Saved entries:
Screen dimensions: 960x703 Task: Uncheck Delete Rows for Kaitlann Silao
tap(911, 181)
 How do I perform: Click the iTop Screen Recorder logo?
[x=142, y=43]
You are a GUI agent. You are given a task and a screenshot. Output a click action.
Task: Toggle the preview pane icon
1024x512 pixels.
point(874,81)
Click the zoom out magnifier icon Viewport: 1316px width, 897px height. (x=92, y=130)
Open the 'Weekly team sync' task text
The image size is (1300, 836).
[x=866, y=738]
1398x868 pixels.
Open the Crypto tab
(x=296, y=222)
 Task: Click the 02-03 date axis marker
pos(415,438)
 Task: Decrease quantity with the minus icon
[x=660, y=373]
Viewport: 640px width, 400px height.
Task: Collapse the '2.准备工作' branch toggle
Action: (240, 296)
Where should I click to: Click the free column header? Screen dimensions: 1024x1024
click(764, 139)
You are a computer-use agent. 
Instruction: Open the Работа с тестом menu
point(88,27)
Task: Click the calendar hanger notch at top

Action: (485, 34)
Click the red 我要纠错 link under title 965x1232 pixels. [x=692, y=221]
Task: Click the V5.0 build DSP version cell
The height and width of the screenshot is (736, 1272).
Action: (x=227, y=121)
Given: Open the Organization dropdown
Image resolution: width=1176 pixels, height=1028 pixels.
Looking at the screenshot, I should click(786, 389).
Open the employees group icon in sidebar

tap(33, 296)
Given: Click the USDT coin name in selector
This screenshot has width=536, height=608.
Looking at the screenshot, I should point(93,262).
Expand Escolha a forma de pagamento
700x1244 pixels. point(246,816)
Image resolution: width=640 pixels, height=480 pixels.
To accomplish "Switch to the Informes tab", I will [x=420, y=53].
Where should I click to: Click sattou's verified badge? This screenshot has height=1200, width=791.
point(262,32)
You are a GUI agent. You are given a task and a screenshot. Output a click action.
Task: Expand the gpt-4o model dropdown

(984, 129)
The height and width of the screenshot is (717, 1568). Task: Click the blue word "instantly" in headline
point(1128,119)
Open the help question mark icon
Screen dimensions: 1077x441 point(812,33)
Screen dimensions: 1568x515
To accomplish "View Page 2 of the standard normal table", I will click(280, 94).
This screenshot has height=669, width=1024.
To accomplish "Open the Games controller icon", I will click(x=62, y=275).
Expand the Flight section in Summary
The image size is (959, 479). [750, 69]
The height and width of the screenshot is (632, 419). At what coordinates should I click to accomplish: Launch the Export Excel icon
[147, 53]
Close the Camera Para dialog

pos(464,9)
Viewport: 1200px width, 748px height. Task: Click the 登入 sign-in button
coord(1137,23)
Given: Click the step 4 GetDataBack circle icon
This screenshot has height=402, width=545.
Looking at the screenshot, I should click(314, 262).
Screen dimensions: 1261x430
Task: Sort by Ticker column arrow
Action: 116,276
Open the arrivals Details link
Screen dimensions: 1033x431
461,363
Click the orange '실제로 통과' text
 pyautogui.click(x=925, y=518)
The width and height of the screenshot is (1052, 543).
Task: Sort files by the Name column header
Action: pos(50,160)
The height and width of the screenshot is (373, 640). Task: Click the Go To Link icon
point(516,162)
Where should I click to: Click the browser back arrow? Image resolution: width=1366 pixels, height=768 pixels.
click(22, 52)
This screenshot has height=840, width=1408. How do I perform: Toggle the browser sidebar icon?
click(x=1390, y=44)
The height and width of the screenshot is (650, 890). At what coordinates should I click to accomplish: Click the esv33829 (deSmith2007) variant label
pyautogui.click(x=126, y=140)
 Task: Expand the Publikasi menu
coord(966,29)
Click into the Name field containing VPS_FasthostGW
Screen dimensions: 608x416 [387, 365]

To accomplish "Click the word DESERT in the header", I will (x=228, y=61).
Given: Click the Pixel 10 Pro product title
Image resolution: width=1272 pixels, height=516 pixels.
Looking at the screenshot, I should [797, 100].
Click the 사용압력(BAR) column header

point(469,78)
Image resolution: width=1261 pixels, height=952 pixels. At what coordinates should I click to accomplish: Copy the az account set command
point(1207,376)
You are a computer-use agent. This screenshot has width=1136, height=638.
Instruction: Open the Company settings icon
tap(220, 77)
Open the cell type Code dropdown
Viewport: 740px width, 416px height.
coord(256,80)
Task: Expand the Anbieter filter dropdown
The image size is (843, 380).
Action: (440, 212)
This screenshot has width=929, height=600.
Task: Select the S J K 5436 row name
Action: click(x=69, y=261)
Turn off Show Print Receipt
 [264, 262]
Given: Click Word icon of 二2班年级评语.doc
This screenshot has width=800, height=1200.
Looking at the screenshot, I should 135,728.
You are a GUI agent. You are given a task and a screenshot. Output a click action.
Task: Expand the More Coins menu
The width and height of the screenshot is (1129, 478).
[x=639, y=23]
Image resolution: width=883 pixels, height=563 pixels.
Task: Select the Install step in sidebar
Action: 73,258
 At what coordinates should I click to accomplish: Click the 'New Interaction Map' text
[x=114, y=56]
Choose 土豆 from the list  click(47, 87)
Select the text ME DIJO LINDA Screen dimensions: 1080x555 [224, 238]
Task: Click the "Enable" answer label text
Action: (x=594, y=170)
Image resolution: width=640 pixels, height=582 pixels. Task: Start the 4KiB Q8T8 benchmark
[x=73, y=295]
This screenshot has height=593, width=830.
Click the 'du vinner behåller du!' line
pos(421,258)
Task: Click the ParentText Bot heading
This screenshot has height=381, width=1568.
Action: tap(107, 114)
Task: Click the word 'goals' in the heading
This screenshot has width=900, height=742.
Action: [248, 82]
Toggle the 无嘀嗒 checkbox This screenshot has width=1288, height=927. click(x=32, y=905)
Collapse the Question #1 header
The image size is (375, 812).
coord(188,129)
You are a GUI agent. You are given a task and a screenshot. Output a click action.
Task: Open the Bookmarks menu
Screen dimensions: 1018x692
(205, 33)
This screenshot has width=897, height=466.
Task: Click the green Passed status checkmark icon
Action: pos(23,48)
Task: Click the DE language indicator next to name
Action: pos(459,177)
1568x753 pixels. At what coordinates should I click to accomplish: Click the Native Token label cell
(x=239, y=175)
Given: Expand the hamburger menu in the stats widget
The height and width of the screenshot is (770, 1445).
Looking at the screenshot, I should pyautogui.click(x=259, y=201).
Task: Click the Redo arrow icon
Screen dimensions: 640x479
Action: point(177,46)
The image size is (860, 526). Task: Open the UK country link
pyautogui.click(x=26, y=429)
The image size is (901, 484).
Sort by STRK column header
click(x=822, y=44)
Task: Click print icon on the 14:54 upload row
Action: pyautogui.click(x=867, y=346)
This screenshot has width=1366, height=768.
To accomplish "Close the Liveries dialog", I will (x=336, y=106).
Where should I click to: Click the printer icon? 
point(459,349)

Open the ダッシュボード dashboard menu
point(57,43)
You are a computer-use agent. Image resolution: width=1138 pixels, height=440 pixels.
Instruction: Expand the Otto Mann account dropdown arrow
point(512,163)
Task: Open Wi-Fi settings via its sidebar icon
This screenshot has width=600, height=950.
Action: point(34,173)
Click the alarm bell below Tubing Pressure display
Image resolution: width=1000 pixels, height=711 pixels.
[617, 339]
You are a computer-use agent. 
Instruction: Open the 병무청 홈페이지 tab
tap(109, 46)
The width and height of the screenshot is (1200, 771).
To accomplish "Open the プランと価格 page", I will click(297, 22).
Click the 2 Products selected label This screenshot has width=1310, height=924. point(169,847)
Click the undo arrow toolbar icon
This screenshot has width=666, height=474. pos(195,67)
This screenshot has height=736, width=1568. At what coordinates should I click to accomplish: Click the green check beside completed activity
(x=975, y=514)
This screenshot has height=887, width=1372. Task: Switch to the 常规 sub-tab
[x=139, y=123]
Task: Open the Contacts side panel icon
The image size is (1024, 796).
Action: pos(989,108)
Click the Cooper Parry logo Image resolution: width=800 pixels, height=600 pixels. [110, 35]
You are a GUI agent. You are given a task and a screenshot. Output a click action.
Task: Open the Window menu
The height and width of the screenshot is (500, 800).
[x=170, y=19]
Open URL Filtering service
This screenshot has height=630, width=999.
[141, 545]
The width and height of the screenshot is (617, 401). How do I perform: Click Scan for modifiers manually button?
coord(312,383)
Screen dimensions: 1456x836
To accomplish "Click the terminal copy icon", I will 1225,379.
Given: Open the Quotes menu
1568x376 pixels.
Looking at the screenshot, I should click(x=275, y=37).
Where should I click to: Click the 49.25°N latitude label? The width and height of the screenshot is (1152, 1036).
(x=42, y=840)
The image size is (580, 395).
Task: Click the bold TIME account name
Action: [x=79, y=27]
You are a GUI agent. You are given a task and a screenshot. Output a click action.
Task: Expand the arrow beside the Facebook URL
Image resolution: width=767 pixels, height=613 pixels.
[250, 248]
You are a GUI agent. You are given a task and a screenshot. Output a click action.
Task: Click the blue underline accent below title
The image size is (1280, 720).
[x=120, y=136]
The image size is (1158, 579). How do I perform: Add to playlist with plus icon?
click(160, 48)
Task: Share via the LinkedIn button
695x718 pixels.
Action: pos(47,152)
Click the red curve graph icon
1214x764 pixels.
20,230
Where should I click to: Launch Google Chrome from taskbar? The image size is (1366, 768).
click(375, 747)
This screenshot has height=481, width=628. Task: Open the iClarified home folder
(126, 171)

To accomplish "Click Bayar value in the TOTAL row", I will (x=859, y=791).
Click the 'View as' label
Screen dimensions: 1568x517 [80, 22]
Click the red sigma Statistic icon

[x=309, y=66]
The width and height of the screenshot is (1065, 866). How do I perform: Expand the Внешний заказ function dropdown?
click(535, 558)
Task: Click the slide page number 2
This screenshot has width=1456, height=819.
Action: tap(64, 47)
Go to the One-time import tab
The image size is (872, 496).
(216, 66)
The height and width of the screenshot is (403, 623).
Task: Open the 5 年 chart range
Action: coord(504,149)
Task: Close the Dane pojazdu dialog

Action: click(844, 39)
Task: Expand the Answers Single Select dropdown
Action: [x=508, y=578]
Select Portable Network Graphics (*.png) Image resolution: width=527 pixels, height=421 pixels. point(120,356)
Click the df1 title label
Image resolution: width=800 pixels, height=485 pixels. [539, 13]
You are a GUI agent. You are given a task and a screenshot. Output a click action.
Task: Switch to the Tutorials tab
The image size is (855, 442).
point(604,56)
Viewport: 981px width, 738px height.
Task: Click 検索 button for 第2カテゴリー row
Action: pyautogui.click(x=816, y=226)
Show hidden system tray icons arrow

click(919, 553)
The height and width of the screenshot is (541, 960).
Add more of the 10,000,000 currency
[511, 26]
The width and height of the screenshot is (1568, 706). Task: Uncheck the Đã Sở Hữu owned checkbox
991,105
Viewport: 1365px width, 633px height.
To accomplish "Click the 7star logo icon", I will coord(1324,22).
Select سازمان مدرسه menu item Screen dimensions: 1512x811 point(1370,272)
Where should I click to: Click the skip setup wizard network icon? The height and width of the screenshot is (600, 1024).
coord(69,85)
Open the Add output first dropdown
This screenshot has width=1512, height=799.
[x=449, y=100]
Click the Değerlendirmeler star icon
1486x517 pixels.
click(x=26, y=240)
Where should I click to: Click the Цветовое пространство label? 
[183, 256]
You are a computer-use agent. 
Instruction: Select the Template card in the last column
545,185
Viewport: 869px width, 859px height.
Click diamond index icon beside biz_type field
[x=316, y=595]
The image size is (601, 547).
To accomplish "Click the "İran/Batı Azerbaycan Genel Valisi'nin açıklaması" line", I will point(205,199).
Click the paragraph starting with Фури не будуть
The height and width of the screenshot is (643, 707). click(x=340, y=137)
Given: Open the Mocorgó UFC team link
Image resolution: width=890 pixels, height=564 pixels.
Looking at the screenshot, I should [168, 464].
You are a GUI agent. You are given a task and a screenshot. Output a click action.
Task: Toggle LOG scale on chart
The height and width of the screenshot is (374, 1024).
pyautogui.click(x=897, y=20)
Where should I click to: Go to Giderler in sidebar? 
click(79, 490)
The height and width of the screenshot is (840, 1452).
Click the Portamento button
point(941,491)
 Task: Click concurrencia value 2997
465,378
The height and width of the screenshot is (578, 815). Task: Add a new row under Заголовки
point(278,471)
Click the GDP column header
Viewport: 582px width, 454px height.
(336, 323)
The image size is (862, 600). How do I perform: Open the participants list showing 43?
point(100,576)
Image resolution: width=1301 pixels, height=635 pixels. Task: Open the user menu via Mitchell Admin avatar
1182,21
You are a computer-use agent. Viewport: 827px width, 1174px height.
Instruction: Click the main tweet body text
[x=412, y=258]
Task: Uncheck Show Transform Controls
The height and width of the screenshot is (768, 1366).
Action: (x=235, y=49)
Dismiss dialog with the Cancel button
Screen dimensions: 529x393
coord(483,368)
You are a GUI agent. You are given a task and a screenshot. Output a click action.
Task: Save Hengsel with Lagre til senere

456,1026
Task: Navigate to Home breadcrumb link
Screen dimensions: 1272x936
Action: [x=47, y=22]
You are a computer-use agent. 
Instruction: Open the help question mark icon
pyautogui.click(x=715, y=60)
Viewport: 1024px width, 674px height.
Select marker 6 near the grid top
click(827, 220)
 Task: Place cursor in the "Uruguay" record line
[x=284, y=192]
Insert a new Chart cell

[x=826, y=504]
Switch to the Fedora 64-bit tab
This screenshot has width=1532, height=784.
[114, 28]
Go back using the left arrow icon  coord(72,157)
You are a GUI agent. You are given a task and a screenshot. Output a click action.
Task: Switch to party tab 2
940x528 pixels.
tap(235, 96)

Activity: Beginning at the line that holds "Go back using", write out word for word each line through the end of the records.

Your solution:
Go back using the left arrow icon  coord(72,157)
You are a GUI agent. You are given a task and a screenshot. Output a click action.
Task: Switch to party tab 2
940x528 pixels.
tap(235, 96)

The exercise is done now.